## What is expected
Pull out every line of the listing below where "Task" appears.

## Extracted entries
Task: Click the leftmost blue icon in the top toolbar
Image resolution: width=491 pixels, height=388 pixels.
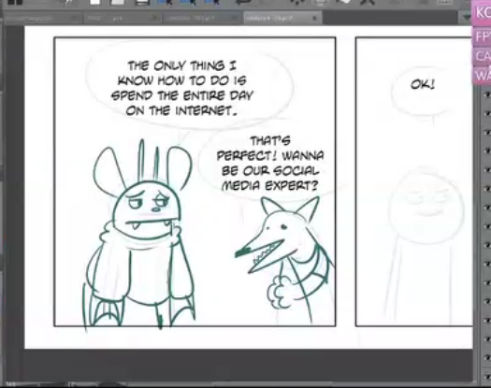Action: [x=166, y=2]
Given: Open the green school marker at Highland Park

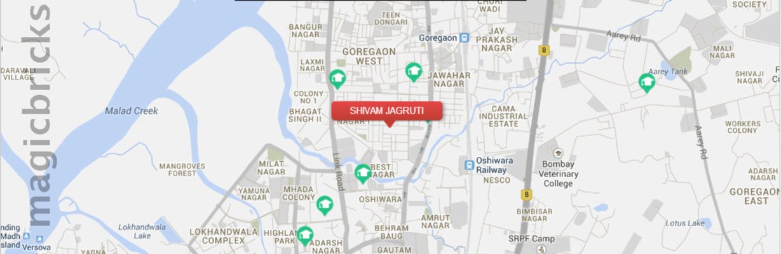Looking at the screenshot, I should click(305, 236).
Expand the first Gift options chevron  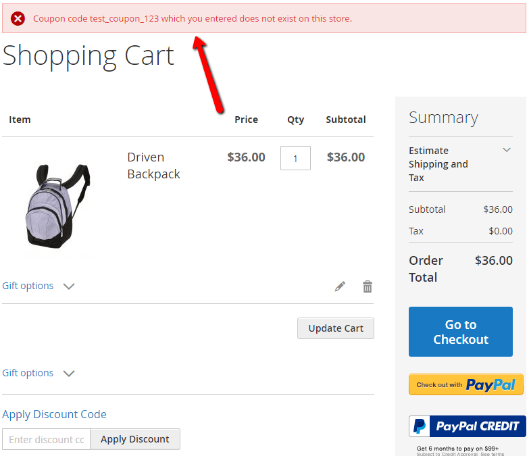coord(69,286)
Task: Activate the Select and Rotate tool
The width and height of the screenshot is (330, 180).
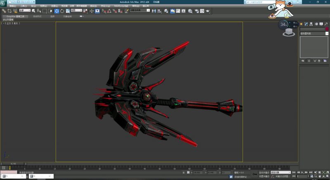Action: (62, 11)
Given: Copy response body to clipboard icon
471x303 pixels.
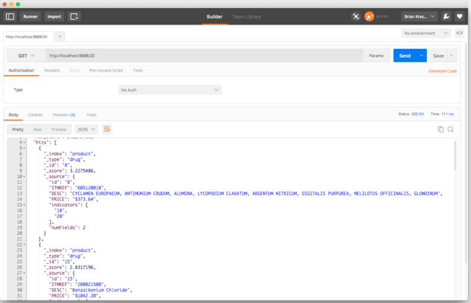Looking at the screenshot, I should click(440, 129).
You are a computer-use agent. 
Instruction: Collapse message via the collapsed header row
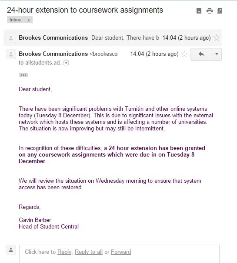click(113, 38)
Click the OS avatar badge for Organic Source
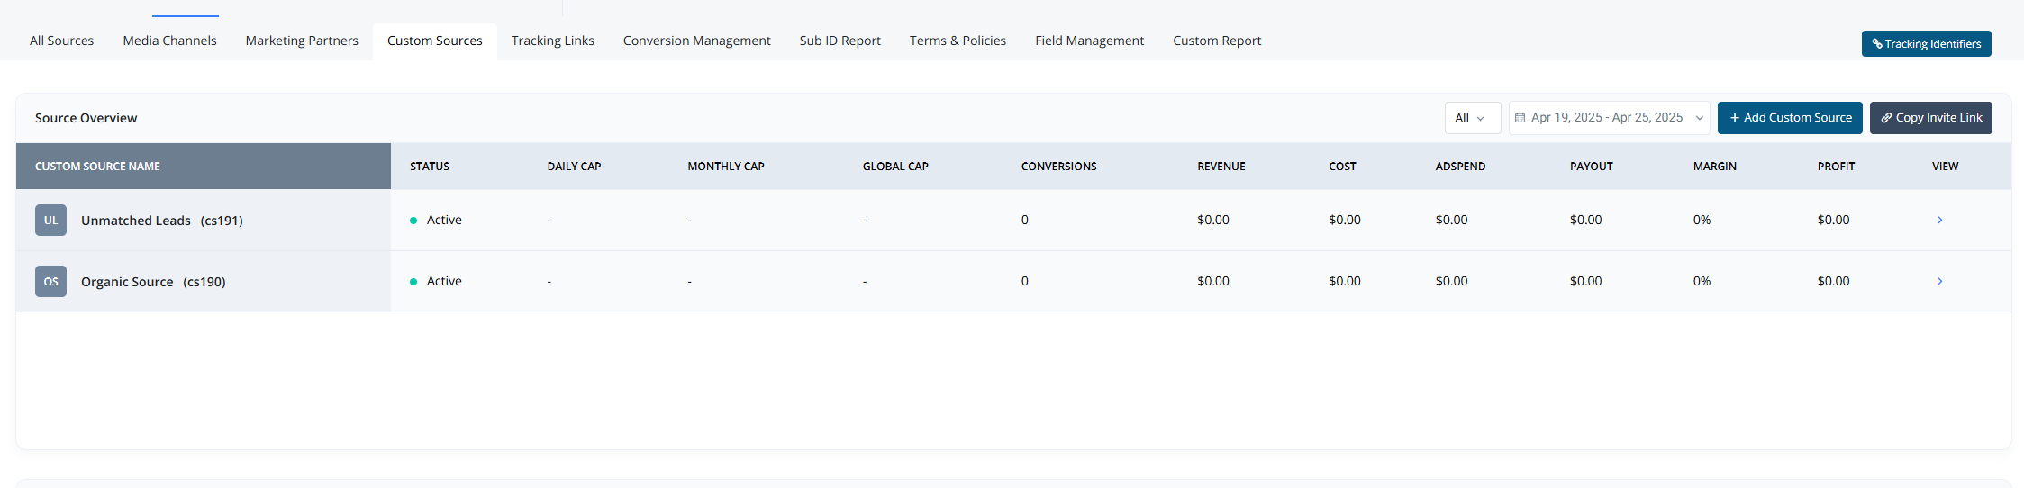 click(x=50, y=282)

## Exercise output
Task: Click the leftmost blue icon in the top toolbar
Task: Activate the Select and Rotate tool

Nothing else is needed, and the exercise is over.